» **What this task involves**
Quote each record exactly, please, leaving none out.

» **Data for this exercise**
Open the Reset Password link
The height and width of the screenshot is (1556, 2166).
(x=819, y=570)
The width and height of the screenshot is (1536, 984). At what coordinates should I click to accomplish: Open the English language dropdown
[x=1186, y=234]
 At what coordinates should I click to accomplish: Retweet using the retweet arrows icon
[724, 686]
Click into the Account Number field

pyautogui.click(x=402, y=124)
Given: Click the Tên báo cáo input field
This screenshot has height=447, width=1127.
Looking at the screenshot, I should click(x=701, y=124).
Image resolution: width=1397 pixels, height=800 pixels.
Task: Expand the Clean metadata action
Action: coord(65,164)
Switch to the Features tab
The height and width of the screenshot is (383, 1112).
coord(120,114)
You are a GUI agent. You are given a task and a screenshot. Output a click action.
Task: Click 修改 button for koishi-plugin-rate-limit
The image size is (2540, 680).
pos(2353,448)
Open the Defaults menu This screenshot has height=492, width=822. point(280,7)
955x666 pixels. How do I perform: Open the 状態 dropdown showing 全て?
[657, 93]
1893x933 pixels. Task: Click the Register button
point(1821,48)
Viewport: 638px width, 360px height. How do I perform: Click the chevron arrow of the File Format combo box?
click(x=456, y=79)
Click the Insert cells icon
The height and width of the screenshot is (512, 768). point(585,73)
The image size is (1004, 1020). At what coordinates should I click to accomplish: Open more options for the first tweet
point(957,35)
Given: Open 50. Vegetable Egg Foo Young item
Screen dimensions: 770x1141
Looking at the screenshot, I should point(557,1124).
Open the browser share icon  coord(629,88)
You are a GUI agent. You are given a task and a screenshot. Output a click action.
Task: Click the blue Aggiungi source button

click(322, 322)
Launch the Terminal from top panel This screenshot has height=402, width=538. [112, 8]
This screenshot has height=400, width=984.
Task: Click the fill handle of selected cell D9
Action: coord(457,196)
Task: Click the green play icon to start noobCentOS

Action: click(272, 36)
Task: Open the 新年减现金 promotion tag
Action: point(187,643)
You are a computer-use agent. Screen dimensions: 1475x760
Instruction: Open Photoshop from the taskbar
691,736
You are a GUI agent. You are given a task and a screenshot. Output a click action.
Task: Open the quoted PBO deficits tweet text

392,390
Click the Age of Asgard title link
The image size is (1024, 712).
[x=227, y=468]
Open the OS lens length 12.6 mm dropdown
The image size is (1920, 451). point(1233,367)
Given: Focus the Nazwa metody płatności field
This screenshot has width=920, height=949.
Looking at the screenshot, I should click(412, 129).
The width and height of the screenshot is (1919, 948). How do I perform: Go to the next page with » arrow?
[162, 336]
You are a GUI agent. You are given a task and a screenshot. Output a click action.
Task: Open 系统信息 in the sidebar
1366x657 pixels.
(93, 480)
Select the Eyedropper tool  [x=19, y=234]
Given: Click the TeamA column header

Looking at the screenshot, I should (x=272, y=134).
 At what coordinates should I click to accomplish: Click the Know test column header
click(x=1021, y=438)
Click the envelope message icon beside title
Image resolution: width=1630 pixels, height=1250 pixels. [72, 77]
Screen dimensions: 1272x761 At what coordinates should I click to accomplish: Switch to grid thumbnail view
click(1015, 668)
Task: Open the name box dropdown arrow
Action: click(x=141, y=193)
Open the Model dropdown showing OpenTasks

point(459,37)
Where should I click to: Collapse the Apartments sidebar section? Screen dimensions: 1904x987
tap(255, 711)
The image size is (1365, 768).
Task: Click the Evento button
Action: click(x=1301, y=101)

» **Response below**
Open the Reset Password link
The height and width of the screenshot is (1556, 2166).
(x=819, y=570)
The width and height of the screenshot is (1536, 984). At what coordinates should I click to accomplish: Open the English language dropdown
[x=1186, y=234]
 At what coordinates should I click to accomplish: Retweet using the retweet arrows icon
[724, 686]
Click into the Account Number field

pyautogui.click(x=402, y=124)
Given: Click the Tên báo cáo input field
This screenshot has height=447, width=1127.
Looking at the screenshot, I should click(x=701, y=124).
Image resolution: width=1397 pixels, height=800 pixels.
Task: Expand the Clean metadata action
Action: coord(65,164)
Switch to the Features tab
The height and width of the screenshot is (383, 1112).
coord(120,114)
You are a GUI agent. You are given a task and a screenshot. Output a click action.
Task: Click 修改 button for koishi-plugin-rate-limit
The image size is (2540, 680).
pos(2353,448)
Open the Defaults menu This screenshot has height=492, width=822. point(280,7)
955x666 pixels. How do I perform: Open the 状態 dropdown showing 全て?
[657, 93]
1893x933 pixels. Task: Click the Register button
point(1821,48)
Viewport: 638px width, 360px height. How do I perform: Click the chevron arrow of the File Format combo box?
click(x=456, y=79)
Click the Insert cells icon
The height and width of the screenshot is (512, 768). point(585,73)
The image size is (1004, 1020). At what coordinates should I click to accomplish: Open more options for the first tweet
point(957,35)
Given: Open 50. Vegetable Egg Foo Young item
Screen dimensions: 770x1141
Looking at the screenshot, I should point(557,1124).
Open the browser share icon  coord(629,88)
You are a GUI agent. You are given a task and a screenshot. Output a click action.
Task: Click the blue Aggiungi source button

click(322, 322)
Launch the Terminal from top panel This screenshot has height=402, width=538. [112, 8]
This screenshot has height=400, width=984.
Task: Click the fill handle of selected cell D9
Action: coord(457,196)
Task: Click the green play icon to start noobCentOS

Action: click(272, 36)
Task: Open the 新年减现金 promotion tag
Action: point(187,643)
You are a computer-use agent. Screen dimensions: 1475x760
Instruction: Open Photoshop from the taskbar
691,736
You are a GUI agent. You are given a task and a screenshot. Output a click action.
Task: Open the quoted PBO deficits tweet text

392,390
Click the Age of Asgard title link
The image size is (1024, 712).
[x=227, y=468]
Open the OS lens length 12.6 mm dropdown
The image size is (1920, 451). point(1233,367)
Given: Focus the Nazwa metody płatności field
This screenshot has width=920, height=949.
Looking at the screenshot, I should click(412, 129).
The width and height of the screenshot is (1919, 948). How do I perform: Go to the next page with » arrow?
[162, 336]
You are a GUI agent. You are given a task and a screenshot. Output a click action.
Task: Open 系统信息 in the sidebar
1366x657 pixels.
(93, 480)
Select the Eyedropper tool  [x=19, y=234]
Given: Click the TeamA column header

Looking at the screenshot, I should (x=272, y=134).
 At what coordinates should I click to accomplish: Click the Know test column header
click(x=1021, y=438)
Click the envelope message icon beside title
Image resolution: width=1630 pixels, height=1250 pixels. [72, 77]
Screen dimensions: 1272x761 At what coordinates should I click to accomplish: Switch to grid thumbnail view
click(1015, 668)
Task: Open the name box dropdown arrow
Action: click(x=141, y=193)
Open the Model dropdown showing OpenTasks

point(459,37)
Where should I click to: Collapse the Apartments sidebar section? Screen dimensions: 1904x987
tap(255, 711)
The image size is (1365, 768).
Task: Click the Evento button
Action: click(x=1301, y=101)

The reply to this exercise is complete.